Hard West opens with a sepia-toned corpse hanging from a tree in the middle of a lonesome desert—an appropriate way to kick off a game that tells a story of tragedy, betrayal and the true nature of evil. Indeed, it’s the game’s engaging genre mashup of spaghetti westerns and paranormal horror that brings the player along for some exciting turn-based combat.

 

The storyline follows a family that is seemingly cursed with bad luck, which leads to increasingly bad decisions regarding mysterious strangers and deals that are too good to be true. After playing through a tutorial mission that works its way nicely into the main story, the player controls the fate of this family as they obtain a mining license and try to strike it rich through digging for gold. This part of the game has a nice simulation feel to it—the player can navigate to different areas on a dusty map in an effort to mine as much gold as possible. The meat of Hard West’s storyline plays out in this simulation mode, told with some gravelly voice-over work and tense dialogue. It’s also a sly introduction to Hard West’s fixation on risk vs. reward, since players can invest more money for more complicated mining and stand to gain or lose money.

 

Risk and reward are also heavily involved in Hard West’s combat scenarios.

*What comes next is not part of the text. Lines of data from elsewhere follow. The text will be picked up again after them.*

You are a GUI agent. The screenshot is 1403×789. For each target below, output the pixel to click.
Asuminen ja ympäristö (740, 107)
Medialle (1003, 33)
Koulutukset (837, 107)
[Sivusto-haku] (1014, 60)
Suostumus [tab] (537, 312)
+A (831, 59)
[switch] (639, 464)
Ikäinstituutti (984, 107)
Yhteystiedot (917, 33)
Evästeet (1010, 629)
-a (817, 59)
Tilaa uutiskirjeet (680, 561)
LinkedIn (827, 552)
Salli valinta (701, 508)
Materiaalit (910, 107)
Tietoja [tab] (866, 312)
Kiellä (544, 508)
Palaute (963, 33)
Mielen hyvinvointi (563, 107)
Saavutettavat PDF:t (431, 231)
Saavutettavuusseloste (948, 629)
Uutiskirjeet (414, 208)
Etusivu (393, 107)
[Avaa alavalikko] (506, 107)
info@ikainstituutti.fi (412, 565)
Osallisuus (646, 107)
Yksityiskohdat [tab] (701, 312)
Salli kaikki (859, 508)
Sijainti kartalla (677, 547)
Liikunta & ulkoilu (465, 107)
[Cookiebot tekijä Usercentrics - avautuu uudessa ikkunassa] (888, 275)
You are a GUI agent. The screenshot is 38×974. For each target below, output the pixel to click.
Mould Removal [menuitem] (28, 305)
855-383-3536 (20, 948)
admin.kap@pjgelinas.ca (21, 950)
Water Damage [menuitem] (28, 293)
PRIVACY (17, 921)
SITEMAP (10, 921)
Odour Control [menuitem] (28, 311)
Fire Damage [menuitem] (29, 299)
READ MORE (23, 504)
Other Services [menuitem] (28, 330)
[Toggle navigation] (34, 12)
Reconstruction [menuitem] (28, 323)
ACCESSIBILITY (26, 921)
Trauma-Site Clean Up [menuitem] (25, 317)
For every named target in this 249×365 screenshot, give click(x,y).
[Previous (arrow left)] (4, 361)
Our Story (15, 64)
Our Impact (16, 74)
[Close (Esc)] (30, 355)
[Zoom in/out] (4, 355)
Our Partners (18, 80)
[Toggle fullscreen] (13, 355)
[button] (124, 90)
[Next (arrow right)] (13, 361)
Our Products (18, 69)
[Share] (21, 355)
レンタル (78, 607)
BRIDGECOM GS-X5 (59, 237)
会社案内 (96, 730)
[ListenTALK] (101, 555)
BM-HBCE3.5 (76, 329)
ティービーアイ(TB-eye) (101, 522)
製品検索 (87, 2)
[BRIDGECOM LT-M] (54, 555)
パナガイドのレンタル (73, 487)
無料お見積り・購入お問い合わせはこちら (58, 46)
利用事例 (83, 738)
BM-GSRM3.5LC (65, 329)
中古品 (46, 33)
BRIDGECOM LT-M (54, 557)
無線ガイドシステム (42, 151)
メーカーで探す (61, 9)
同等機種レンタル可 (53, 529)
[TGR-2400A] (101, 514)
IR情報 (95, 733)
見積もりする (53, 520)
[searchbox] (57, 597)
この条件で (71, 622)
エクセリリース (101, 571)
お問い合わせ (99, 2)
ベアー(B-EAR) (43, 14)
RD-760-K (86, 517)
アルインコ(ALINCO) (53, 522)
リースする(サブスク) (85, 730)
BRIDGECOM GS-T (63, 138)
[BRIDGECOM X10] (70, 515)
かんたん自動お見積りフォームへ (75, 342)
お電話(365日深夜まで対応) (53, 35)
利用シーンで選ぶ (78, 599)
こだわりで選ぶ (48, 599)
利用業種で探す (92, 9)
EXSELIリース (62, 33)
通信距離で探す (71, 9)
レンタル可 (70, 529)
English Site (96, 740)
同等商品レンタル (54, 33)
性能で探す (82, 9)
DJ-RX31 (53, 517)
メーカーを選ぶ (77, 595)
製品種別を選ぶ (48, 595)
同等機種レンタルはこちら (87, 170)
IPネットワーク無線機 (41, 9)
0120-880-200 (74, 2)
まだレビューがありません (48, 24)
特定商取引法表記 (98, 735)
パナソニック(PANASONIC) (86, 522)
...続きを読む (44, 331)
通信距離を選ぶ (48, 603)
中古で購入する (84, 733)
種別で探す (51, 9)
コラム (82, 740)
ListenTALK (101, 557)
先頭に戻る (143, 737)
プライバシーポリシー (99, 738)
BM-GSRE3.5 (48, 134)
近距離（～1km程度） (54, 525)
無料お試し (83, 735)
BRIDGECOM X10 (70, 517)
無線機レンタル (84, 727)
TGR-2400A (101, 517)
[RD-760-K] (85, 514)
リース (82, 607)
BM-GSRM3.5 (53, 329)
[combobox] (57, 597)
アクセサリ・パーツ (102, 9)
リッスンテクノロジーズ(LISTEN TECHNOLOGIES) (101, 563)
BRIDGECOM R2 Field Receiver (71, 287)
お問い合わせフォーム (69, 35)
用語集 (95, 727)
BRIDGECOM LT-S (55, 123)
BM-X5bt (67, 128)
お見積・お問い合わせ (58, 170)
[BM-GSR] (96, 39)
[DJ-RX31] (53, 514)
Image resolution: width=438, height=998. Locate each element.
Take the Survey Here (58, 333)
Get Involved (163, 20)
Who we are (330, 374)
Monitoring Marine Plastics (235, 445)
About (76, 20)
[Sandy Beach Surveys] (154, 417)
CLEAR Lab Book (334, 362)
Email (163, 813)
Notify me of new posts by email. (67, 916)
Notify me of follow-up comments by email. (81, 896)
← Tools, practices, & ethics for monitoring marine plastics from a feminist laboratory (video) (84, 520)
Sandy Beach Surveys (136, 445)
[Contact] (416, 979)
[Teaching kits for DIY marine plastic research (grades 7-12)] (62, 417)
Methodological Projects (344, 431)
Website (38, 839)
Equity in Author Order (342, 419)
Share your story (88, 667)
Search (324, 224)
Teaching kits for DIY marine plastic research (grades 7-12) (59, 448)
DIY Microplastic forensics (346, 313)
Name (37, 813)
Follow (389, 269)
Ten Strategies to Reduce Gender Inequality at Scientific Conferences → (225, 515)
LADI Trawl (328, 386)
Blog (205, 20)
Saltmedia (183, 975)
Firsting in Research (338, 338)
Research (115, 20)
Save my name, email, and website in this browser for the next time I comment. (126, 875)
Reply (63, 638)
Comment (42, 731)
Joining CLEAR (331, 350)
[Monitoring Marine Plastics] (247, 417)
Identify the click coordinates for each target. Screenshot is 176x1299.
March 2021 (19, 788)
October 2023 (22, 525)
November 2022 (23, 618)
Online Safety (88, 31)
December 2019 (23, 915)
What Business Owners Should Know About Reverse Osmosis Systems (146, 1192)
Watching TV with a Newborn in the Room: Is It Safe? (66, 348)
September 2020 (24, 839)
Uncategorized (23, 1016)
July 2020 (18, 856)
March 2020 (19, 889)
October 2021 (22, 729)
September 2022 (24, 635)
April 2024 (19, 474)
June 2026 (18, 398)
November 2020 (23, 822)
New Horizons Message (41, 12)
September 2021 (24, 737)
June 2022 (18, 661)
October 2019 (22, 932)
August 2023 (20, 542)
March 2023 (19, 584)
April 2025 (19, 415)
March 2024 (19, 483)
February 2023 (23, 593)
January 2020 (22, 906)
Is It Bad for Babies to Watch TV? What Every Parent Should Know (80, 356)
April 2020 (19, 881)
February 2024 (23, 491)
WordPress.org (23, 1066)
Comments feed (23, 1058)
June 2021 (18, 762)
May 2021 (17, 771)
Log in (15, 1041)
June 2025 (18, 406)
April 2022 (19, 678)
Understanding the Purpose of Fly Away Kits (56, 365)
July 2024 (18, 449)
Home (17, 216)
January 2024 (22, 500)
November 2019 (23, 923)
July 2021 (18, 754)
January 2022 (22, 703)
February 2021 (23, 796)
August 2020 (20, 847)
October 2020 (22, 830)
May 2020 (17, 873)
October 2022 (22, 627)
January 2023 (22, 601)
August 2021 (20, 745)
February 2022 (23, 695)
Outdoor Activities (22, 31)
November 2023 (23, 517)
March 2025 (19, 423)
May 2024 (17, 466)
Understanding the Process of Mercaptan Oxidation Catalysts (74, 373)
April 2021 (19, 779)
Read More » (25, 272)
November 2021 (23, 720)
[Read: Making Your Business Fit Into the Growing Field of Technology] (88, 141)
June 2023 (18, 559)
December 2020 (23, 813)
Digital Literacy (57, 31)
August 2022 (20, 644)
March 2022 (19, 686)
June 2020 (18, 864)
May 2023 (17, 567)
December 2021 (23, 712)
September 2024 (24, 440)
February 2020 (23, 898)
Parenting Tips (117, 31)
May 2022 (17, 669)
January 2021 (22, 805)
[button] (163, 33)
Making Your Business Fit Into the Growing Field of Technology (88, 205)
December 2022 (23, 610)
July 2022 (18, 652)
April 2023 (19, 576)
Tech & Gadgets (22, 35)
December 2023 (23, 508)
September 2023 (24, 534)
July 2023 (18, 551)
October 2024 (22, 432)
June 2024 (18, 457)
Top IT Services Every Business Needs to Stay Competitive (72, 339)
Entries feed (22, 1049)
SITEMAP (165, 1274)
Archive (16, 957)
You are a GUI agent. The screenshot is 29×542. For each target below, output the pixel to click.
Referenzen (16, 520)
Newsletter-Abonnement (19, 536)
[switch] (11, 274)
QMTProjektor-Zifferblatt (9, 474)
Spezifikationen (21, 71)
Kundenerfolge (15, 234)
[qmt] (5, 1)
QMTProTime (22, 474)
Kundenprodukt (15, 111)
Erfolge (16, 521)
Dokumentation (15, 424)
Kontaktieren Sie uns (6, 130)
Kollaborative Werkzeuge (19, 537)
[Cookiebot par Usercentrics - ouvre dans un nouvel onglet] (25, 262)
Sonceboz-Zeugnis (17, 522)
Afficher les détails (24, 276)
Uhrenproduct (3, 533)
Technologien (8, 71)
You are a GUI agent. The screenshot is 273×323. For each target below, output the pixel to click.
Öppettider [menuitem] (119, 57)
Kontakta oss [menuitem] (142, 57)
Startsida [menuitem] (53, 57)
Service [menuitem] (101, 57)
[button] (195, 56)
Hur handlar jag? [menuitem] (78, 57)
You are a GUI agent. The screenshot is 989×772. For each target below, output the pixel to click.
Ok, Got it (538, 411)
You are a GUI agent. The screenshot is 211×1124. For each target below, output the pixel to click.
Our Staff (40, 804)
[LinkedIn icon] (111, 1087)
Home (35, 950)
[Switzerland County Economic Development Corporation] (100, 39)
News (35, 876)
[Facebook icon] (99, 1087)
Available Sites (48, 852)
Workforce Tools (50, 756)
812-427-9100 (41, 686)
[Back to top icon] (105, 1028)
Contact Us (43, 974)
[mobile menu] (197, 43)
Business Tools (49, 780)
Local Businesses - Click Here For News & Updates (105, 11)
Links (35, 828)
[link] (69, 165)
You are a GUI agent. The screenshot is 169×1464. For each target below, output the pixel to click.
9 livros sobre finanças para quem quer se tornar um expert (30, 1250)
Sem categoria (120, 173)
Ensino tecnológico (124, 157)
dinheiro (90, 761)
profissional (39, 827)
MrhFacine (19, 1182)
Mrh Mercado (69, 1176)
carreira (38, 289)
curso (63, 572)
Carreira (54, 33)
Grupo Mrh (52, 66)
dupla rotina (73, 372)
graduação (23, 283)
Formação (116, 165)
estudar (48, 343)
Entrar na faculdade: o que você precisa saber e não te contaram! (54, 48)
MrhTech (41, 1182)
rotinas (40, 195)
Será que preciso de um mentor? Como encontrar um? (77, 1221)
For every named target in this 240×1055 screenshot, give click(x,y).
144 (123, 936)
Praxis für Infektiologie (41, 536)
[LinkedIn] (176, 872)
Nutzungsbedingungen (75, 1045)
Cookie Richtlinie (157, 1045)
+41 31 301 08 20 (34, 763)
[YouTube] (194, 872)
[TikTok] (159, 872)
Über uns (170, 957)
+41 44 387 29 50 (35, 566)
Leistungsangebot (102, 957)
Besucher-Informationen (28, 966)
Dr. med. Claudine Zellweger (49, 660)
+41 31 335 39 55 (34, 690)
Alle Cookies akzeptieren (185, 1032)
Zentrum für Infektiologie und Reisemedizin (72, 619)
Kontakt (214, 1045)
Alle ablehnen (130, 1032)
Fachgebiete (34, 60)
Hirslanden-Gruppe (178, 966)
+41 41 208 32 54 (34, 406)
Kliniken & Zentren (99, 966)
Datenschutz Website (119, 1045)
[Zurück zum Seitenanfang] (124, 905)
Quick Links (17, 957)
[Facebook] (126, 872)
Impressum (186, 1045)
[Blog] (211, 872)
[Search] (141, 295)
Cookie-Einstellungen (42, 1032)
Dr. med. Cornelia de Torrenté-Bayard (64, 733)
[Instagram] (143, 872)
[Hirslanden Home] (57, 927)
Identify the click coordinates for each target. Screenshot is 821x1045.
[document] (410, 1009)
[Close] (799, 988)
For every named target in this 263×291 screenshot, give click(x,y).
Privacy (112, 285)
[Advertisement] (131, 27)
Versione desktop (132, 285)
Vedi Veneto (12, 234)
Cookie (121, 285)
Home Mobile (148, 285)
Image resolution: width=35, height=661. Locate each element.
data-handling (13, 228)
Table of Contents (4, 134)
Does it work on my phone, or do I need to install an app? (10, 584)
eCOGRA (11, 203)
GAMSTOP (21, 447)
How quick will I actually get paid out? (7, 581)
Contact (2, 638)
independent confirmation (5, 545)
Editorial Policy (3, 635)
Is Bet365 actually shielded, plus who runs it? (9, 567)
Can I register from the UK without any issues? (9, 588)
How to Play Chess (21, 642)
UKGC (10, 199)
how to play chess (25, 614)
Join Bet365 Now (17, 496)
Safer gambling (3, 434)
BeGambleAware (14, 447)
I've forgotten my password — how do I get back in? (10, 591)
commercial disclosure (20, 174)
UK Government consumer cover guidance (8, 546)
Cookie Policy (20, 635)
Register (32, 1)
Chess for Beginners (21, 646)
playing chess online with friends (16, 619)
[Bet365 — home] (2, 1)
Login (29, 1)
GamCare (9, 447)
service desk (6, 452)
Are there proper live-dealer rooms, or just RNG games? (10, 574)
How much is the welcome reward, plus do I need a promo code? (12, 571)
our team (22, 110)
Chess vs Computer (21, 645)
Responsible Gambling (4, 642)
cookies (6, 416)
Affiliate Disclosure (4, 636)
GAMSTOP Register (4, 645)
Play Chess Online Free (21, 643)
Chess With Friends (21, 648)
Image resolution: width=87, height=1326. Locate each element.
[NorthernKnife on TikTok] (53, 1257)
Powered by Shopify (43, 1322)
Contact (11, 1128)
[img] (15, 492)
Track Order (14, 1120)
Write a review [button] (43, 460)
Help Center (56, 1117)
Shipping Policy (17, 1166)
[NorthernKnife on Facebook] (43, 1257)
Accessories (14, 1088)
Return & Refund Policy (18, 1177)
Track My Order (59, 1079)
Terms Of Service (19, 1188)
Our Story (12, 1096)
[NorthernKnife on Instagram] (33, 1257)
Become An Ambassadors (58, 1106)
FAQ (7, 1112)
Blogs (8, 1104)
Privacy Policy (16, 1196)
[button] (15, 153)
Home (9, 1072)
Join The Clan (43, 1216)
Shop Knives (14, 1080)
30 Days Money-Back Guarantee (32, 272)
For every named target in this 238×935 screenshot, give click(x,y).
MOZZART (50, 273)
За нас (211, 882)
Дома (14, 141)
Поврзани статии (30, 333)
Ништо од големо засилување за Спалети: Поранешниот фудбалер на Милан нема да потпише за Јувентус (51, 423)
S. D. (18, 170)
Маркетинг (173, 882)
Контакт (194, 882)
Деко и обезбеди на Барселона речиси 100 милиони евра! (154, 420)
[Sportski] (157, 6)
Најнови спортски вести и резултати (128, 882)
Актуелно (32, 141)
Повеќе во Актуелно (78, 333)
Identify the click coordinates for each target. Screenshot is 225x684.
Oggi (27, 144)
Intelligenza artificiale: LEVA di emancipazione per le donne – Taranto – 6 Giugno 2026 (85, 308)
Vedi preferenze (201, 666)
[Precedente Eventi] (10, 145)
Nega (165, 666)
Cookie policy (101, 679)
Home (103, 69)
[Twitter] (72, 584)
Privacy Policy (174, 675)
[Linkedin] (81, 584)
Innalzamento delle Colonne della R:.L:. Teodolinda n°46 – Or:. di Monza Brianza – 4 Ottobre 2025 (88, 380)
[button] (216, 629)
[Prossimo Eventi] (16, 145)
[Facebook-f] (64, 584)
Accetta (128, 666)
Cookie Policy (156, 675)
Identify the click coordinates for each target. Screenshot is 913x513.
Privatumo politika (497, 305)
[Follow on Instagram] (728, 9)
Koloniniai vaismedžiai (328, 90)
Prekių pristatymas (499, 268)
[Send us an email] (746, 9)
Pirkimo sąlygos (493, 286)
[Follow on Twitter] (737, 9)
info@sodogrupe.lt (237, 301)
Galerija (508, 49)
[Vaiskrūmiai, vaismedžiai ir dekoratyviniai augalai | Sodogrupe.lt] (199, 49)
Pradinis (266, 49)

Sure, it’s easy to draw comparisons between Hard West and XCOM: Enemy Unknown—as both games feature squads that can be ordered around on a grid-based level and are a bit punishing when a squad member dies—but Hard West has added some little tweaks that make turn-based combat unique. First of all, Hard West gives players the ability to complete stealth missions in some scenarios. With stealth missions, each squad member gets one action point for movement, but if they’re close enough to an enemy, they can use a subdue ability to take the bad guy out of the picture for a few turns. During combat, each player has a luck meter that depletes every time someone takes a shot at them and misses—the upside is that it refills every time your squad member misses a shot. While turn-based combat is defined by chance-to-hit percentages, this luck variable makes taking a gamble much more interesting.

 

Rifles, pistols and shotguns are the workhorses of Hard West’s combat, and each squad member has different gunslinging abilities that they bring to the fight. However, it’s when the game’s paranormal side kicks in that things get really interesting. There’s nothing quite like seeing a member of your squad ignite with demonic fire as they fan their Colt .45, filling an enemy with lead. Squad abilities can also be magnified with Hard West’s unique card-based upgrade tree. After every encounter, the team gets a face card which can be added to grant skills like life regeneration or buffs to a character’s aim. Poker suits can be combined to increase these bonuses, so Hard West players have a big incentive to complete as many side quests and bonus objectives as possible.

 

In order to best capture the hellish frontier of Hard West, the game employs cel-shaded graphics that lend a comic book-like feel to the game. At first, I thought this was an odd choice. The more Hard West immersed me in its story, however, the more I understood this artistic decision. It lends a surreal, dreamlike quality to the game which only adds to the characters’ individual battles with madness and grief. There’s a waking nightmare quality to Hard West, and the graphics make the action unfold as if we were seeing it on yellowed film spinning through an ancient 16mm camera.

 

Doom and gloom are omnipresent in Hard West. Every decision has a dark side, and every risk costs a bit of the player’s soul. It’s a well-executed game that subtly bends multiple genres into a haunting gameplay experience.